Whenever discussion takes place, a clear majority of those present seem to favor speed humps, but apparently there is one minority who are quite deadset against them and another minority who are simply unsupportive of the idea.

From discussion thus far, the proponents of speed humps are not talking about the 1970s-style "short, sharp shock" round bump 1-2 feet wide, of the sort often found in older shopping centers such as Lakewood and which tend to punish you for going over them at any speed, but of the newer gradual-rise-and-plateau style (I believe one city official stated that the rise, plateau, and fall were each 8 feet) which only "punish" at speeds above 15-25 MPH.

(new 2006-11-19) Some detailed background history is now available: Nightmare on Pinecrest

Status

2005-10-28: The following information emerged from the firehouse meeting on 10/27, as remembered by my questionable memory; listen to the audio recordings posted in the parking ban page in order to hear what was actually said.

Funding is not an obstacle at the present time; if a petition is signed and the street is approved for hump installation, then Pinecrest would simply be added to the list to be taken care of at the next round of hump installation, which happens once or twice a year.

However, the city wanted to take the process in a particular order so as to avoid misunderstandings. In the past, apparently, residents (on other streets, I presume) have signed petitions, been qualified and received approval, and had the paving equipment show up -- only to be met by an angry resident saying "oh no, you're not putting a hump there!, or even by a lawyer challenging the city's right to install humps on the street at all.

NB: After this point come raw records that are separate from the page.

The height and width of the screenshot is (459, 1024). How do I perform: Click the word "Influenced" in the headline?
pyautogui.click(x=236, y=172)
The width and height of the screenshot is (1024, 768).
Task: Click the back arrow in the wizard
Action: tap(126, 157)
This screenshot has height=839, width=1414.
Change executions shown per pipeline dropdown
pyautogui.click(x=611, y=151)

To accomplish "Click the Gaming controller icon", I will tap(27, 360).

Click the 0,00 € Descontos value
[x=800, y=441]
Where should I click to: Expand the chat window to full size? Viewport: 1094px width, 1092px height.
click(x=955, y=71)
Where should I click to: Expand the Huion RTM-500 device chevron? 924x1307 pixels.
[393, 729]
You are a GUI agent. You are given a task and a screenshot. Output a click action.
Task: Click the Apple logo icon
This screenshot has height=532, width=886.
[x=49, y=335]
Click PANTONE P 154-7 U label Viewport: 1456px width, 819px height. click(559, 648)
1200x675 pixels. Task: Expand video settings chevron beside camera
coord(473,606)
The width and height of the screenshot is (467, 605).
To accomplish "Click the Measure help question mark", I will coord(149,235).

The city's current methodology, then, is:

  • "qualify" the street, i.e. measure traffic flow and determine if the x-MPH-over-the-limit criterion is met (I seem to recall that it was something like "the 85th percentile speed must be at least 7 MPH over the posted speed limit")
  • draw up a detailed plan showing exactly where the speed bumps will be, so that alternative positioning can be worked out in the event that anyone has a problem with the proposed location
  • and finally, give the go-ahead for circulation of a petition, with the understanding that the petitioners are agreeing to the detailed plan worked out in the previous step

As part of the discussion over the proposed parking ban, the City of Durham began collecting traffic data for Pinecrest Road a week or two ago. Apparently the average speeds were sufficiently above the posted speed of 25 MPH to qualify Pinecrest Road for speed humps, so the "qualify" step has now been done.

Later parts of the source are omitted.